> **Exercise directions**: Copy the rows below verbatim, from the line containing "Expand the 3" to the line containing "click(189, 584)", with both of those lines included.

> **Data to process**:
--------------------

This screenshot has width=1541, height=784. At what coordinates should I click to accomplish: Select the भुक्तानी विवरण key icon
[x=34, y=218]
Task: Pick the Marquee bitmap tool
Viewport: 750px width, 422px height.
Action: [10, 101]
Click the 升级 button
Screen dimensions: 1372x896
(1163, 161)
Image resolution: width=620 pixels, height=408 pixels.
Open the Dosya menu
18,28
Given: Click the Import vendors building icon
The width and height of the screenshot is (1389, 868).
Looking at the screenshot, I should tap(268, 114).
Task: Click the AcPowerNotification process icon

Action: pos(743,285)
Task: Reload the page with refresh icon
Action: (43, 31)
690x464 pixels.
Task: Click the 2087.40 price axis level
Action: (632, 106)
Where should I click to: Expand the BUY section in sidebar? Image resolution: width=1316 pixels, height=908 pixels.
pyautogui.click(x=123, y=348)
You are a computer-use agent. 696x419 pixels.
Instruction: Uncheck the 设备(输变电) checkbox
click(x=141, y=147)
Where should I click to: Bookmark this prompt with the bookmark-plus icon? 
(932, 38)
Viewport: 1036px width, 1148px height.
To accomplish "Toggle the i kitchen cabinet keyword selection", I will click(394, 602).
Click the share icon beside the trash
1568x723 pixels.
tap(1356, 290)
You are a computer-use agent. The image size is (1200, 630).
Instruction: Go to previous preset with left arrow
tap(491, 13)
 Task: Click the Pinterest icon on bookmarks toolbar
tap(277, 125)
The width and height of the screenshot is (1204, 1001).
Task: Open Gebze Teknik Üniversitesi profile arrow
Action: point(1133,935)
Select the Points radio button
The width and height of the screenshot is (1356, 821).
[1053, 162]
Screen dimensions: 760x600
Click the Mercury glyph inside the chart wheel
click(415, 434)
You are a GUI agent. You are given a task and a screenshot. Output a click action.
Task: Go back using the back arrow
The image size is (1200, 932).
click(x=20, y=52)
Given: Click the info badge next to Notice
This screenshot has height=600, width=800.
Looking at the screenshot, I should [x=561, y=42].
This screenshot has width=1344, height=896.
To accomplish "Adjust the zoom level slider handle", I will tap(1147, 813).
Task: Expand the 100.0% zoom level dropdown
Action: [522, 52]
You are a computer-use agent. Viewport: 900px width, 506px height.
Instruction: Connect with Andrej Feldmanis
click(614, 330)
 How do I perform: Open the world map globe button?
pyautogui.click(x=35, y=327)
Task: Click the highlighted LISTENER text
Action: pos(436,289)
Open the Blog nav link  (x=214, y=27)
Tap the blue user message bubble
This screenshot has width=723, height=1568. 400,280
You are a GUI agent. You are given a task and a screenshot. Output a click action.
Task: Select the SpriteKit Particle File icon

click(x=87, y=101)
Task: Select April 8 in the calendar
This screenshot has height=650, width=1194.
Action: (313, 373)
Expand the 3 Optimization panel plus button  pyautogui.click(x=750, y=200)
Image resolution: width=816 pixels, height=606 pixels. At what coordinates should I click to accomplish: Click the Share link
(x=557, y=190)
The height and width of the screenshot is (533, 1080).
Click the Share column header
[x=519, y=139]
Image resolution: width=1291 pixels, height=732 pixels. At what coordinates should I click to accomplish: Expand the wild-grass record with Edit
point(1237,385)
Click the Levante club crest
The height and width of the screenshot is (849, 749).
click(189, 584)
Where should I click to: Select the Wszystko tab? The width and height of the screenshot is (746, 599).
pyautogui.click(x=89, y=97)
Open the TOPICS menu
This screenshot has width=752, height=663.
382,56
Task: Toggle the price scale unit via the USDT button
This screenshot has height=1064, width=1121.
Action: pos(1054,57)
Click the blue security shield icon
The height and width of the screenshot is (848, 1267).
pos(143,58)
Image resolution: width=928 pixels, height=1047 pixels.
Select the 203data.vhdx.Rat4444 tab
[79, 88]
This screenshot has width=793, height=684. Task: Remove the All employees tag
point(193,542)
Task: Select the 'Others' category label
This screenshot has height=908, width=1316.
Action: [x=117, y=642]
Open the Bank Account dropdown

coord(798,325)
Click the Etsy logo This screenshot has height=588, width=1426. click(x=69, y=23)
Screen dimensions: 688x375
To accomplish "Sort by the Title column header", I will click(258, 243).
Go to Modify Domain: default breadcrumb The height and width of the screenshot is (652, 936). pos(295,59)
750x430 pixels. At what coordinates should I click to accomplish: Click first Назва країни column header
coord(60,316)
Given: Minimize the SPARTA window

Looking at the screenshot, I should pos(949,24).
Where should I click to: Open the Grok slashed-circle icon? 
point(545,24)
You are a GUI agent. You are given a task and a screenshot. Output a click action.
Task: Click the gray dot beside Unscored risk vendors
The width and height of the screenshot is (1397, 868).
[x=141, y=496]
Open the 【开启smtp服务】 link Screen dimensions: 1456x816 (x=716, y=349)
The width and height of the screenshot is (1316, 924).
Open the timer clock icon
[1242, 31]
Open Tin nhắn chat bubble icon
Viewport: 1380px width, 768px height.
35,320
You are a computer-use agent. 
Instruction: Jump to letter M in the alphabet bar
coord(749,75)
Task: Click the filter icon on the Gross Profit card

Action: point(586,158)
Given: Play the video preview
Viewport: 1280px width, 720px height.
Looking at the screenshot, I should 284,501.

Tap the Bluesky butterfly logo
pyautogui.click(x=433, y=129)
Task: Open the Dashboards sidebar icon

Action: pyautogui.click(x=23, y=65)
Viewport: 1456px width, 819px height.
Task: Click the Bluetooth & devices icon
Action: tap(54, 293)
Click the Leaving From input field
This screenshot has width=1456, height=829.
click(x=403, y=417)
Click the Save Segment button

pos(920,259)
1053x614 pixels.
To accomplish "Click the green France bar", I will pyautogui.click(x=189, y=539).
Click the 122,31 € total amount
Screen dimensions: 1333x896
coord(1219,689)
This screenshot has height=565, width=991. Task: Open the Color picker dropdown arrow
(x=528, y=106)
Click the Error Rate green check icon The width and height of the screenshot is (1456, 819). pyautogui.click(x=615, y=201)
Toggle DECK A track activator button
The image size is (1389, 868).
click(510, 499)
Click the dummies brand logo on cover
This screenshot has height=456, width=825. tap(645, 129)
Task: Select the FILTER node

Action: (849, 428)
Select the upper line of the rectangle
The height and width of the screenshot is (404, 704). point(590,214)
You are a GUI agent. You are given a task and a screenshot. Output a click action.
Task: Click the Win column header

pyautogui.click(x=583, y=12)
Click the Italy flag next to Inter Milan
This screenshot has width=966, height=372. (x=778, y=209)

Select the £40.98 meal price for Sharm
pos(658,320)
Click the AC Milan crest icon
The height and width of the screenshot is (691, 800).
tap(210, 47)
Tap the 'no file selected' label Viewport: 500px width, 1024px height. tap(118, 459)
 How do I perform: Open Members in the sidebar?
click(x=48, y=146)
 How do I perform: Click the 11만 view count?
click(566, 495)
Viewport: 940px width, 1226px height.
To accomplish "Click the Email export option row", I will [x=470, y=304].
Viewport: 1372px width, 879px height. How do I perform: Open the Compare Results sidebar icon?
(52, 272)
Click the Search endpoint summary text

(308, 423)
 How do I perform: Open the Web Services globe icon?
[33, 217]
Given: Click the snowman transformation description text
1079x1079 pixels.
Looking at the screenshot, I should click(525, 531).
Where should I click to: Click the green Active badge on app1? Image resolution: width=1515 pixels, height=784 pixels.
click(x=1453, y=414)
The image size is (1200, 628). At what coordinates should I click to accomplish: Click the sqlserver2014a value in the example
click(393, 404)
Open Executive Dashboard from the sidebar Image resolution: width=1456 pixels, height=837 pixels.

--------------------

> **Solution to this problem**:
Expand the 3 Optimization panel plus button  pyautogui.click(x=750, y=200)
Image resolution: width=816 pixels, height=606 pixels. At what coordinates should I click to accomplish: Click the Share link
(x=557, y=190)
The height and width of the screenshot is (533, 1080).
Click the Share column header
[x=519, y=139]
Image resolution: width=1291 pixels, height=732 pixels. At what coordinates should I click to accomplish: Expand the wild-grass record with Edit
point(1237,385)
Click the Levante club crest
The height and width of the screenshot is (849, 749).
click(189, 584)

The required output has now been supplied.